Directions:
Copy out exactly the stretch of the listing below that begins at the line containing "Given: Open the Janet Yellen contract link" and ends at the line containing "Viewport: 600px width, 436px height.", and copy nothing outside it.

+++ Given records +++

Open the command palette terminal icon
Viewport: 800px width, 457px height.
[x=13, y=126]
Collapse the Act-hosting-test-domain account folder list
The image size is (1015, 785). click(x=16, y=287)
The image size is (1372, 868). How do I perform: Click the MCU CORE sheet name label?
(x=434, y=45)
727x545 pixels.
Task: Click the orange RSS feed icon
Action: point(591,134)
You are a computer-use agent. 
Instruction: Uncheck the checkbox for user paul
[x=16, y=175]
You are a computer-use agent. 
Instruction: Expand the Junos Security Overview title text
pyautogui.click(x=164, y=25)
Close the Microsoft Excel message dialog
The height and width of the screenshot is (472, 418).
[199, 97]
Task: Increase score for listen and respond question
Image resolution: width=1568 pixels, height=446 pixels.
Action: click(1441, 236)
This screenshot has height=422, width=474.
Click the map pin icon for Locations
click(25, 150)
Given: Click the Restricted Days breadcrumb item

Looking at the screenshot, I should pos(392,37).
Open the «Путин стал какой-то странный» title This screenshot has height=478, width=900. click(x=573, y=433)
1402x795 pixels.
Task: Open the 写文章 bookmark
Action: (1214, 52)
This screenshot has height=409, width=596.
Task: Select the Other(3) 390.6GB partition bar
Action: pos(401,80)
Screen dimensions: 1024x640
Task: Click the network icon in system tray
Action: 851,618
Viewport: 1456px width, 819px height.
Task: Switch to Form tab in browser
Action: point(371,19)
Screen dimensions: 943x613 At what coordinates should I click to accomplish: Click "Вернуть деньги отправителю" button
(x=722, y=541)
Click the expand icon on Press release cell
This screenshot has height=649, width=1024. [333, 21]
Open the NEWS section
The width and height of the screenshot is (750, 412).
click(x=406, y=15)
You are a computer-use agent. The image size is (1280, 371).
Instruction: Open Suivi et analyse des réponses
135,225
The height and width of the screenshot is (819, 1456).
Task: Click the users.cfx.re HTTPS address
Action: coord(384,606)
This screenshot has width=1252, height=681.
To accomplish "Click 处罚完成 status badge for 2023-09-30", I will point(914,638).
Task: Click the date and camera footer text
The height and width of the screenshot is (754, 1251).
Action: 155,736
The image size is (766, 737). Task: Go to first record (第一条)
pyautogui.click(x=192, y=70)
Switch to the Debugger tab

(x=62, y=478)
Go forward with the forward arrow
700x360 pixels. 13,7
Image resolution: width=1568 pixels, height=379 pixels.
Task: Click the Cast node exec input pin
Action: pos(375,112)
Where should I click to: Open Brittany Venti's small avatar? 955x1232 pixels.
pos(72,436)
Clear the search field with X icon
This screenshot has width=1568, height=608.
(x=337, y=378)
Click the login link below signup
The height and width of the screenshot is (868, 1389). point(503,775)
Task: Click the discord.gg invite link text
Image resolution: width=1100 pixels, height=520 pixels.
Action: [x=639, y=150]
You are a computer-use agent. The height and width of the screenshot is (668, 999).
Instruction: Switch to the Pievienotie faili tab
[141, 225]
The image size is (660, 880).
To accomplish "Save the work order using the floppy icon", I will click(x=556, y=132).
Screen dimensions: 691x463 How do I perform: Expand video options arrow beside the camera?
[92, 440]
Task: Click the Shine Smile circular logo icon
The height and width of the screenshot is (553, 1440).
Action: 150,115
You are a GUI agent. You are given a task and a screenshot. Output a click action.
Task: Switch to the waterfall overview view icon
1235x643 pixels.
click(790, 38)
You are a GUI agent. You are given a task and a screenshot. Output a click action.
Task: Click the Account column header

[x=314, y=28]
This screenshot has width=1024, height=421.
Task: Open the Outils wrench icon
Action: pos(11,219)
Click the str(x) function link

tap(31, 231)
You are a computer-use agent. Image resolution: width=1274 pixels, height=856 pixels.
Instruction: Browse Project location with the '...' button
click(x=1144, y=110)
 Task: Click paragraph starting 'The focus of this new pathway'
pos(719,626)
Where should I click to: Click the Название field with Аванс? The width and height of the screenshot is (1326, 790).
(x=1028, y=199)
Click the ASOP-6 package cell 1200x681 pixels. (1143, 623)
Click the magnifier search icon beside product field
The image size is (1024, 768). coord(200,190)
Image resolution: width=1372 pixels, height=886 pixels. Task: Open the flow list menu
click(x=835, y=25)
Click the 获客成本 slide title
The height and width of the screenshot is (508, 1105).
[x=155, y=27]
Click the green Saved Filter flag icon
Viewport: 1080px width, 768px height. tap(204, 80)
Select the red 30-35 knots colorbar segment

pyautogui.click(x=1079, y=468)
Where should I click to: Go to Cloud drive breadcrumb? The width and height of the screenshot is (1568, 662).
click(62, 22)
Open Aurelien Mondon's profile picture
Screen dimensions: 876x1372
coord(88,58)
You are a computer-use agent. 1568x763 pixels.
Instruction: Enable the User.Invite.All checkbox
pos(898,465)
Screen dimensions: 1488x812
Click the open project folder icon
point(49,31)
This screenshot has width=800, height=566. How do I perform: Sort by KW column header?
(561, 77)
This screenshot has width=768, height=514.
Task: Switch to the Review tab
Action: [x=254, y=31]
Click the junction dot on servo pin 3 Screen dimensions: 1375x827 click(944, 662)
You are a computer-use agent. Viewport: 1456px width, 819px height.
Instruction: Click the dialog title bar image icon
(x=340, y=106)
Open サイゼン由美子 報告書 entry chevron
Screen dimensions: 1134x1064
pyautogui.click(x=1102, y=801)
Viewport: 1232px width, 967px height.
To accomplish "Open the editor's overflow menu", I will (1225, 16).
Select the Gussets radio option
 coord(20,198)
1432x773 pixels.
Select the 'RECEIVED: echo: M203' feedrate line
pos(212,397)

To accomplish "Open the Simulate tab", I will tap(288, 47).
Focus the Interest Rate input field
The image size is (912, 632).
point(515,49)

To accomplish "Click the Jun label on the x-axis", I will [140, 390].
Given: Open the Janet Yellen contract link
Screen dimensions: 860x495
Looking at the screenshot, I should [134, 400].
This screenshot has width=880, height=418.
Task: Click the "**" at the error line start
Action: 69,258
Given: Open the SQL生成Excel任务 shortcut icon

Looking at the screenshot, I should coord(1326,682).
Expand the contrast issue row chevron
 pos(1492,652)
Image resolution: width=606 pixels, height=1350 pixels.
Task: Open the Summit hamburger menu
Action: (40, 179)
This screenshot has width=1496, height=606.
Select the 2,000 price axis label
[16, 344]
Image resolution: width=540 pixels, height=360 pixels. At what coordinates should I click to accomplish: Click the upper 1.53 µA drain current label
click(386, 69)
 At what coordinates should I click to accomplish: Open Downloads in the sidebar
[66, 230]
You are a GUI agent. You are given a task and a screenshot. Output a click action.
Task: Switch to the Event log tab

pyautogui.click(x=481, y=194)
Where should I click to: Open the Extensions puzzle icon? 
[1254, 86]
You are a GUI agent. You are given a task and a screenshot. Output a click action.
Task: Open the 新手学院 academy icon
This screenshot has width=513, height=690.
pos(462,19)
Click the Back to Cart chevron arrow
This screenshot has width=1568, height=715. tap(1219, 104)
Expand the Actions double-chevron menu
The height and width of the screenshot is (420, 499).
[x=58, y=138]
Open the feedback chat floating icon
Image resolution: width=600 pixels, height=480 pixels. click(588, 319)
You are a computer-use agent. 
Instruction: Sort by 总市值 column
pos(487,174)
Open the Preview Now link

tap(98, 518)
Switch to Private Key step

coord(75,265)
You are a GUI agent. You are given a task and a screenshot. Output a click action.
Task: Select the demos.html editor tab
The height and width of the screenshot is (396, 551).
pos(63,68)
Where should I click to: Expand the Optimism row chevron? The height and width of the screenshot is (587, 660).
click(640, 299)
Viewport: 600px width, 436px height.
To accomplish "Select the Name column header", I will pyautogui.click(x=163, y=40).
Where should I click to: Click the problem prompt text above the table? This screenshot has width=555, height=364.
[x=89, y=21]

+++

Result for this exercise:
Given: Open the Janet Yellen contract link
Screen dimensions: 860x495
Looking at the screenshot, I should [134, 400].
This screenshot has width=880, height=418.
Task: Click the "**" at the error line start
Action: 69,258
Given: Open the SQL生成Excel任务 shortcut icon

Looking at the screenshot, I should coord(1326,682).
Expand the contrast issue row chevron
 pos(1492,652)
Image resolution: width=606 pixels, height=1350 pixels.
Task: Open the Summit hamburger menu
Action: (40, 179)
This screenshot has width=1496, height=606.
Select the 2,000 price axis label
[16, 344]
Image resolution: width=540 pixels, height=360 pixels. At what coordinates should I click to accomplish: Click the upper 1.53 µA drain current label
click(386, 69)
 At what coordinates should I click to accomplish: Open Downloads in the sidebar
[66, 230]
You are a GUI agent. You are given a task and a screenshot. Output a click action.
Task: Switch to the Event log tab

pyautogui.click(x=481, y=194)
Where should I click to: Open the Extensions puzzle icon? 
[1254, 86]
You are a GUI agent. You are given a task and a screenshot. Output a click action.
Task: Open the 新手学院 academy icon
This screenshot has width=513, height=690.
pos(462,19)
Click the Back to Cart chevron arrow
This screenshot has width=1568, height=715. tap(1219, 104)
Expand the Actions double-chevron menu
The height and width of the screenshot is (420, 499).
[x=58, y=138]
Open the feedback chat floating icon
Image resolution: width=600 pixels, height=480 pixels. click(588, 319)
You are a computer-use agent. 
Instruction: Sort by 总市值 column
pos(487,174)
Open the Preview Now link

tap(98, 518)
Switch to Private Key step

coord(75,265)
You are a GUI agent. You are given a task and a screenshot. Output a click action.
Task: Select the demos.html editor tab
The height and width of the screenshot is (396, 551).
pos(63,68)
Where should I click to: Expand the Optimism row chevron? The height and width of the screenshot is (587, 660).
click(640, 299)
Viewport: 600px width, 436px height.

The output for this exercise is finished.